Collected data ::
==================================================

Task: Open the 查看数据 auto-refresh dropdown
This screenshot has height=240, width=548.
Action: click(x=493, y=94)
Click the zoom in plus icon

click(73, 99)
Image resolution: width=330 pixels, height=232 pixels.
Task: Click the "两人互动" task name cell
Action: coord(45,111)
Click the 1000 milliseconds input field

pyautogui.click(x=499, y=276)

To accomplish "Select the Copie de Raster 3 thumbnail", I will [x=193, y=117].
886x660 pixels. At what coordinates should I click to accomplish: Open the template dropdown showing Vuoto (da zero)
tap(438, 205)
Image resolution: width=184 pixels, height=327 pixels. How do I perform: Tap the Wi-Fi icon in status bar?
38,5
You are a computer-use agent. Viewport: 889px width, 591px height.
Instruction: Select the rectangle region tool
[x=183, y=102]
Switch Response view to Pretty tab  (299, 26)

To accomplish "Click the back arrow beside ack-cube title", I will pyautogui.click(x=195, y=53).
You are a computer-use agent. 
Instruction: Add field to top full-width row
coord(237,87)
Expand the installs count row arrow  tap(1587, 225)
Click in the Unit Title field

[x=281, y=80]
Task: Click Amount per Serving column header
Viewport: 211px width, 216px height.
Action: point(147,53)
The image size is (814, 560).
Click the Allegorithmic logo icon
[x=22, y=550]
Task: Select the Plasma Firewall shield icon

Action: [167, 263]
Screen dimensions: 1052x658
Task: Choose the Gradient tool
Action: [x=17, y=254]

==================================================

What to work on ::
Show every line from the entries that includes the word "agent".

Problem solution ::
You are a computer-use agent. Viewport: 889px width, 591px height.
You are a computer-use agent. 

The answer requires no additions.